▶ _Tâches demandées_:
(1) Indiquez si chaque affirmation concorde avec l'entrevue ci-dessous, en répondant par oui ou non et en citant les mots décisifs. (a) Lindi Ortega s'est produite au Divan Orange le 29 janvier. (b) Lindi Ortega a commencé sa carrière dans de grandes salles de concert. (c) Rufus Payne portait le surnom de Tee Tot.
(2) Modifiez le passage de l'entrevue compris entre « Entrevue avec Lindi » et « la musique country. », bornes incluses, en remplaçant « chanteuse » par « musicienne ».

▶ _Extrait du texte_:
Lindi Ortega

Entrevue avec Lindi Ortega

Le 29 janvier dernier, la chanteuse Lindi Ortega était de passage au Divan Orange pour y présenter les chansons de son plus récent album, Cigarettes & Truckstops. Sorstu.ca l’a rencontrée avant le spectacle pour y discuter des influences blues sur l’album, de son récent déménagement à Nashville et de son amour pour la musique country.


Sorstu.ca : Bienvenue de nouveau à Montréal. Vous êtes venue ici à l’automne à deux reprises, en première partie de K.D Lang et puis en première partie de Social Distorsion. Comment furent ces expériences?

L.O. : Ce fut incroyable. Deux genres d’artistes totalement différents, deux publics totalement différents. Mais les deux fois, ce fut merveilleux. J’aime toujours venir à Montréal, parce que a) vous avez la meilleure poutine au monde (rires) et b) vos pâtisseries sont délicieuses, les bagels, danoises, tout est délicieux. Et j’adore l’architecture de Montréal.

 

Photo par Renaud Sakelaris.

Photo par Renaud Sakelaris.

Sorstu.ca : Le Divan Orange est une salle beaucoup plus petite que celles où vous avez joué cet automne lors de vos visites ici. Aimez-vous ce genre de proximité avec le public?

L.O : J’adore. C’est davantage mon style. La chose que je préfère, c’est de jouer dans un bar (rires). Tu sais, où les gens peuvent prendre un verre et se lever debout et avoir du plaisir. Et c’est dans ce genre d’endroit que j’ai débuté, les bars et cafés. J’aime tout simplement ça, c’est agréable et intime, et tu peux voir les visages des gens. Tu peux pointer quelqu’un du doigt et le rendre mal à l’aise et lui chanter une petite chanson en le dévisageant (rires). Vraiment, j’adore ça, et c’est génial ici (au Divan Orange), c’est chaleureux et cool.

 

Sorstu.ca : Pour l’album Cigarette & Truckstops, vous avez…

L.O : J’ai fumé 10 paquets de cigarettes. (rires)  Non, je blague!

 

Sorstu.ca : (rires). Vous avez été inspirée par la musique blues. Comment cela s’inscrit-il dans votre style?

L.O. : Tout d’abord, le genre de country – si on veut appeler ça « country » – que je fais est un curieux mélange. C’est un mix de tout ce qui m’a influencée. Je n’ai jamais été inspirée que par un seul style de country. J’aime tous les styles. Et j’aime également la musique folk, et la musique roots, et le rock, etc.  La musique que je fais est le résultat de tout cela mis ensemble.

Donc, j’ai lu la biographie de Hank Williams. J’ai appris qu’il avait été influencé, mentoré en fait, par un homme du nom de Rufus Payne, surnommé Tee Tot, qui était un musicien de blues. J’ai été fascinée par la façon dont le blues a influencé le country des premières heures. Et je me suis mise à acheter et écouter pas mal de blues : du Leadbelly, du Lightning Hopkins, et Blind Willie Johnson, Blind Lemon Jefferson… en fait tous les aveugles (« blind ») dans le blues (rires)!  Et Robert Johnson, évidemment.

▶ _Extrait des données_:

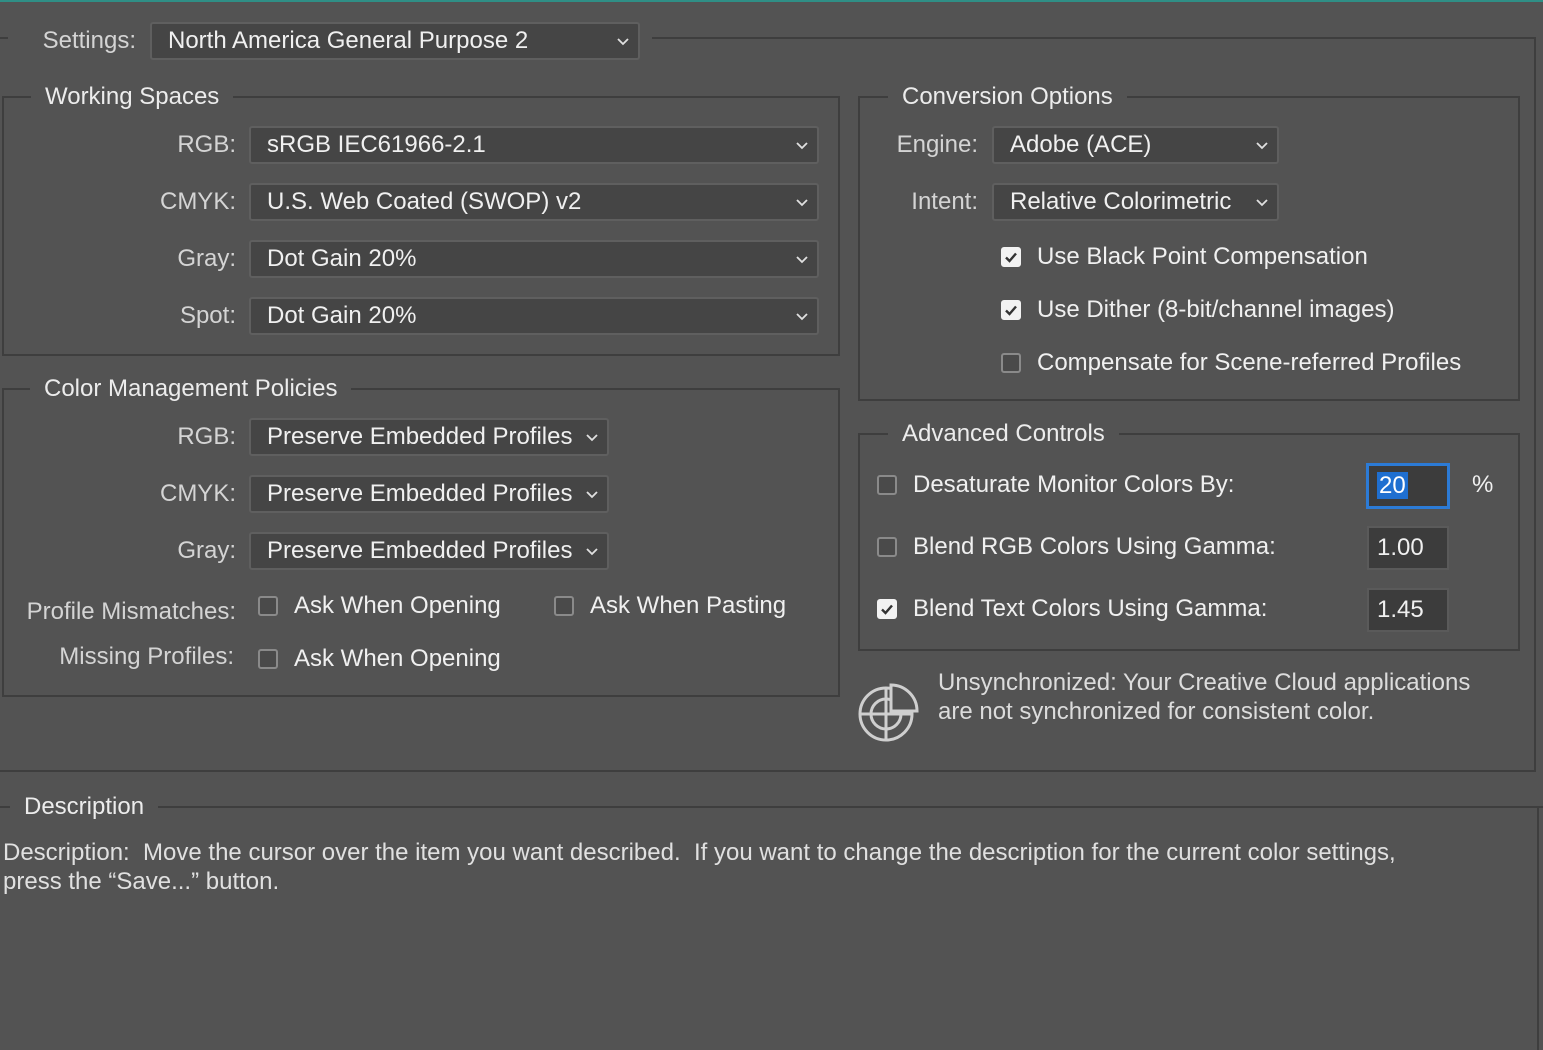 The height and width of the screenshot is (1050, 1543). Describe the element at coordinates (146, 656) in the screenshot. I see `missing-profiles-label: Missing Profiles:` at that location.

▶ _Corrigé_:
(1)
(a) Oui : « Le 29 janvier dernier, la chanteuse Lindi Ortega était de passage au Divan Orange »
(b) Non : « c’est dans ce genre d’endroit que j’ai débuté, les bars et cafés »
(c) Oui : « un homme du nom de Rufus Payne, surnommé Tee Tot »

(2)
Entrevue avec Lindi Ortega

Le 29 janvier dernier, la musicienne Lindi Ortega était de passage au Divan Orange pour y présenter les chansons de son plus récent album, Cigarettes & Truckstops. Sorstu.ca l’a rencontrée avant le spectacle pour y discuter des influences blues sur l’album, de son récent déménagement à Nashville et de son amour pour la musique country.